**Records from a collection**
++++

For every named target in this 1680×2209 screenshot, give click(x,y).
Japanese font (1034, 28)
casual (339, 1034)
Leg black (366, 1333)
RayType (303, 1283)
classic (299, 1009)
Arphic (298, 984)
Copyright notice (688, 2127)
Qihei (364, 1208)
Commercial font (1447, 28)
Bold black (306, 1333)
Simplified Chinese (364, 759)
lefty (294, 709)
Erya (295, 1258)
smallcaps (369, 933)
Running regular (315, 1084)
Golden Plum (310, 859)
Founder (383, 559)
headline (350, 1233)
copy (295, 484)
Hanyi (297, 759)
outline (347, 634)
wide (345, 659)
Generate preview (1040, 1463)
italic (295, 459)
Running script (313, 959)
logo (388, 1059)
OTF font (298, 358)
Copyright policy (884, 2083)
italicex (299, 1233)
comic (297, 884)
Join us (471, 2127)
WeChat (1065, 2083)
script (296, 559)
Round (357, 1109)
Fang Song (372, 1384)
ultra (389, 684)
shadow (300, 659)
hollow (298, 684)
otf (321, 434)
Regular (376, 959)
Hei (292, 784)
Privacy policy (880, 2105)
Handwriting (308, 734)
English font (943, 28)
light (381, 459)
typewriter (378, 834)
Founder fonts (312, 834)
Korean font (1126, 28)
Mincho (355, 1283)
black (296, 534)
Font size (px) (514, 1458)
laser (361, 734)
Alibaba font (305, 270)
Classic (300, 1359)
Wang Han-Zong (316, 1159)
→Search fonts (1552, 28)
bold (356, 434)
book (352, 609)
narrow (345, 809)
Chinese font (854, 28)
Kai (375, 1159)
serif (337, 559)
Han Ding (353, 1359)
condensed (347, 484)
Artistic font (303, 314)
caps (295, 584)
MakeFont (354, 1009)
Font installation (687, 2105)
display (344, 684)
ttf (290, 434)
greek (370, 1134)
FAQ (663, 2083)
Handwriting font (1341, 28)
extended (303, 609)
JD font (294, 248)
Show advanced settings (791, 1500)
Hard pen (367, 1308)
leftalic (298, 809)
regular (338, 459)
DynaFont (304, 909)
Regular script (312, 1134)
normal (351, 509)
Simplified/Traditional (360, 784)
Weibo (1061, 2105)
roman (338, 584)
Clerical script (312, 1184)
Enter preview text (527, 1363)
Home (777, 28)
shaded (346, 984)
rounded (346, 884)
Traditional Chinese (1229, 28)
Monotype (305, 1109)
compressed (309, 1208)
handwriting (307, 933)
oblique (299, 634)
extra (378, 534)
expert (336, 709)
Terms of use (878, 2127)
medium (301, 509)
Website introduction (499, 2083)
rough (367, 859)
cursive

++++

**Work required**
Taking the entries above, write out exactly each line from the one holding "ultra (389, 684)" to the one holding "JD font (294, 248)", both included, and stop there.

**Solution to this problem**
ultra (389, 684)
shadow (300, 659)
hollow (298, 684)
otf (321, 434)
Regular (376, 959)
Hei (292, 784)
Privacy policy (880, 2105)
Handwriting (308, 734)
English font (943, 28)
light (381, 459)
typewriter (378, 834)
Founder fonts (312, 834)
Korean font (1126, 28)
Mincho (355, 1283)
black (296, 534)
Font size (px) (514, 1458)
laser (361, 734)
Alibaba font (305, 270)
Classic (300, 1359)
Wang Han-Zong (316, 1159)
→Search fonts (1552, 28)
bold (356, 434)
book (352, 609)
narrow (345, 809)
Chinese font (854, 28)
Kai (375, 1159)
serif (337, 559)
Han Ding (353, 1359)
condensed (347, 484)
Artistic font (303, 314)
caps (295, 584)
MakeFont (354, 1009)
Font installation (687, 2105)
display (344, 684)
ttf (290, 434)
greek (370, 1134)
FAQ (663, 2083)
Handwriting font (1341, 28)
extended (303, 609)
JD font (294, 248)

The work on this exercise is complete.